**GOAL**
Copy the following records verbatim, beginning at the line with "The width and height of the screenshot is (1568, 513)." and ending at the line with "Action: pos(431,16)", with both of those lines included.

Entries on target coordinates
╔══

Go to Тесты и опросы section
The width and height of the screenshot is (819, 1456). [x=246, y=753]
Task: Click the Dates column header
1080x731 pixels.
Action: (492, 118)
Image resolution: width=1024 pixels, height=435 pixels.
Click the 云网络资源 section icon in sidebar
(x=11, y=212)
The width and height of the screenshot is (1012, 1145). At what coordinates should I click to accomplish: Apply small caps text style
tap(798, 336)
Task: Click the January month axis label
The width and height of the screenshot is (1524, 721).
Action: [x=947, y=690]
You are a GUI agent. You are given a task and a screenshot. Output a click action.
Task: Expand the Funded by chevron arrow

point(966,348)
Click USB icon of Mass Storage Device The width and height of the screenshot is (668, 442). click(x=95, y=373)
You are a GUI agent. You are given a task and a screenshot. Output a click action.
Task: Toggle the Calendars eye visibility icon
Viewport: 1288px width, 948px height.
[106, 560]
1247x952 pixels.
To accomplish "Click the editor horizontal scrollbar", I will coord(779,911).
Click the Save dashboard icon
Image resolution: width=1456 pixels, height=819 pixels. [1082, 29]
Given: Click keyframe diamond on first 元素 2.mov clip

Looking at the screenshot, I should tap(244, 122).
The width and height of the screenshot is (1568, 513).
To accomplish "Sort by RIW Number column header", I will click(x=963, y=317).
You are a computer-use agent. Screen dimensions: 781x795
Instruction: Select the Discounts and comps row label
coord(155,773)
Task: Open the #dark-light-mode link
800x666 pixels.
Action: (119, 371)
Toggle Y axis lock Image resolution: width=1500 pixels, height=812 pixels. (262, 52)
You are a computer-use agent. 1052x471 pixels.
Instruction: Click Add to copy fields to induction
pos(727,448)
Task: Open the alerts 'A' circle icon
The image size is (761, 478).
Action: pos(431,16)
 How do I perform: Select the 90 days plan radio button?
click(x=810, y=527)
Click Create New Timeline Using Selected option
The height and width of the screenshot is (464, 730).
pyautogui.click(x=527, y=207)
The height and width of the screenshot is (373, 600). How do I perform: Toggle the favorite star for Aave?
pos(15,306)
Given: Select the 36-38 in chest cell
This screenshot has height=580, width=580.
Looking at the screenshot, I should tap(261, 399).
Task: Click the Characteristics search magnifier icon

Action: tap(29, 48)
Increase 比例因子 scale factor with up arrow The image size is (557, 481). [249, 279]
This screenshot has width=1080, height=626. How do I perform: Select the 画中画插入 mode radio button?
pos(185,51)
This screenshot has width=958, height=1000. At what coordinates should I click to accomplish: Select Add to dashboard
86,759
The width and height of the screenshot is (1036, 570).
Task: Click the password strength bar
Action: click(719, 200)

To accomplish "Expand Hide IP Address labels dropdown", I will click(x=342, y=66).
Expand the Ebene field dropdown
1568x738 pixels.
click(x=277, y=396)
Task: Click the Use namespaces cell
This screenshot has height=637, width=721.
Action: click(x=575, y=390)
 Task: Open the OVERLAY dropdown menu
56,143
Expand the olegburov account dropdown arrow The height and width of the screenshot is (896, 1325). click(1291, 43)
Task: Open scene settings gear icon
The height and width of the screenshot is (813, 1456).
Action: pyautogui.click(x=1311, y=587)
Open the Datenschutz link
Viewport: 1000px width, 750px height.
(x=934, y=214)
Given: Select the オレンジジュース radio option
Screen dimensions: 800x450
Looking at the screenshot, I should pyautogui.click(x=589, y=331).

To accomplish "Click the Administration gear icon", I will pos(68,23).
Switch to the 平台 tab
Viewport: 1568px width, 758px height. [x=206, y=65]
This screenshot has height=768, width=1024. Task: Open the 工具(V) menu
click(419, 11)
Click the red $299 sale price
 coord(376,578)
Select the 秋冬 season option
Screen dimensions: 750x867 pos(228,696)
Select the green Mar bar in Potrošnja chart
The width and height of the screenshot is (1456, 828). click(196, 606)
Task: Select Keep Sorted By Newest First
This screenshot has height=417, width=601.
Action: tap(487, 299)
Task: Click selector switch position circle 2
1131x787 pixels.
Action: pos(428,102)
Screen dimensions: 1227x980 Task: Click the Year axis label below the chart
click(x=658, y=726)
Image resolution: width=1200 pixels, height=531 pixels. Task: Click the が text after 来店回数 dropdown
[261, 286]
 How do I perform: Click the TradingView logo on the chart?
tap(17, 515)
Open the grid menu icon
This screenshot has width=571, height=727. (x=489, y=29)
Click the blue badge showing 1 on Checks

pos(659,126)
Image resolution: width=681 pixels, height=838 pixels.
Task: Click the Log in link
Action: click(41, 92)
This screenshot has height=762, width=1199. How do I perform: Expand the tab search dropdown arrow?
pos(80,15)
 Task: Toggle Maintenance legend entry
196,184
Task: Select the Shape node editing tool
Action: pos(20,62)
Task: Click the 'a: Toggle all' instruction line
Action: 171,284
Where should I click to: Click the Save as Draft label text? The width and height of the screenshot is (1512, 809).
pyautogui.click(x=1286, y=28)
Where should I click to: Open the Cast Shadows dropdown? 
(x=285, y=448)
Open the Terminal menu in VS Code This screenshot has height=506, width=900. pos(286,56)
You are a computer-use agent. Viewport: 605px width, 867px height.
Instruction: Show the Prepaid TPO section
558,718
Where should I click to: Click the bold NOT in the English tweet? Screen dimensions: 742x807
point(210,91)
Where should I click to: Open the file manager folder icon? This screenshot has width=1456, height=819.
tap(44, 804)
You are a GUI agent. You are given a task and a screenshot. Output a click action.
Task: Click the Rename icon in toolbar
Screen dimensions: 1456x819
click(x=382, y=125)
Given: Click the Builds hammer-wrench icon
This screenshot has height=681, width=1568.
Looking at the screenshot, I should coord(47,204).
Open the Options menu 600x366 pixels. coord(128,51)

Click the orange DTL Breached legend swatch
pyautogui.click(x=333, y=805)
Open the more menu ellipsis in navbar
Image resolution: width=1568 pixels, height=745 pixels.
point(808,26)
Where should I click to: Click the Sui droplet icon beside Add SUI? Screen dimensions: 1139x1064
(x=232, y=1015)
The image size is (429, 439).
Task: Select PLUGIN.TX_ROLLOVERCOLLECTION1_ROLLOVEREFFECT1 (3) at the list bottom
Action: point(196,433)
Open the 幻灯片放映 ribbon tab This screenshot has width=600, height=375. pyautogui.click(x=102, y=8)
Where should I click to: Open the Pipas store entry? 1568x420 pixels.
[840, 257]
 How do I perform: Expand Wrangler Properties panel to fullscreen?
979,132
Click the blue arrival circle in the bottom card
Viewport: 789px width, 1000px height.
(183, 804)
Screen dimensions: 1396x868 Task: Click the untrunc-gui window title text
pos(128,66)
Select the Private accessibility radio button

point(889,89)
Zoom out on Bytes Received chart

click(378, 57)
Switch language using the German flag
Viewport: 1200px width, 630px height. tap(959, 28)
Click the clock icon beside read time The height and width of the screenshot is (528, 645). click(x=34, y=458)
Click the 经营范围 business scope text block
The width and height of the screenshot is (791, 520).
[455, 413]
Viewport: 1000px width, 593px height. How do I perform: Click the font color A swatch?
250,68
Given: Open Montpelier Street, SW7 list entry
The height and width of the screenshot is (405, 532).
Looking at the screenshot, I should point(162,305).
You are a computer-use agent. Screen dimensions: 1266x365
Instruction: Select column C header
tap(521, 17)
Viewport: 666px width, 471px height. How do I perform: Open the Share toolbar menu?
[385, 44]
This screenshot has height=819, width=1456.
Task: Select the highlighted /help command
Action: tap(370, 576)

╚══

**RESULT OF THE TASK**
The width and height of the screenshot is (1568, 513).
To accomplish "Sort by RIW Number column header", I will click(x=963, y=317).
You are a computer-use agent. Screen dimensions: 781x795
Instruction: Select the Discounts and comps row label
coord(155,773)
Task: Open the #dark-light-mode link
800x666 pixels.
Action: (119, 371)
Toggle Y axis lock Image resolution: width=1500 pixels, height=812 pixels. (262, 52)
You are a computer-use agent. 1052x471 pixels.
Instruction: Click Add to copy fields to induction
pos(727,448)
Task: Open the alerts 'A' circle icon
The image size is (761, 478).
Action: pos(431,16)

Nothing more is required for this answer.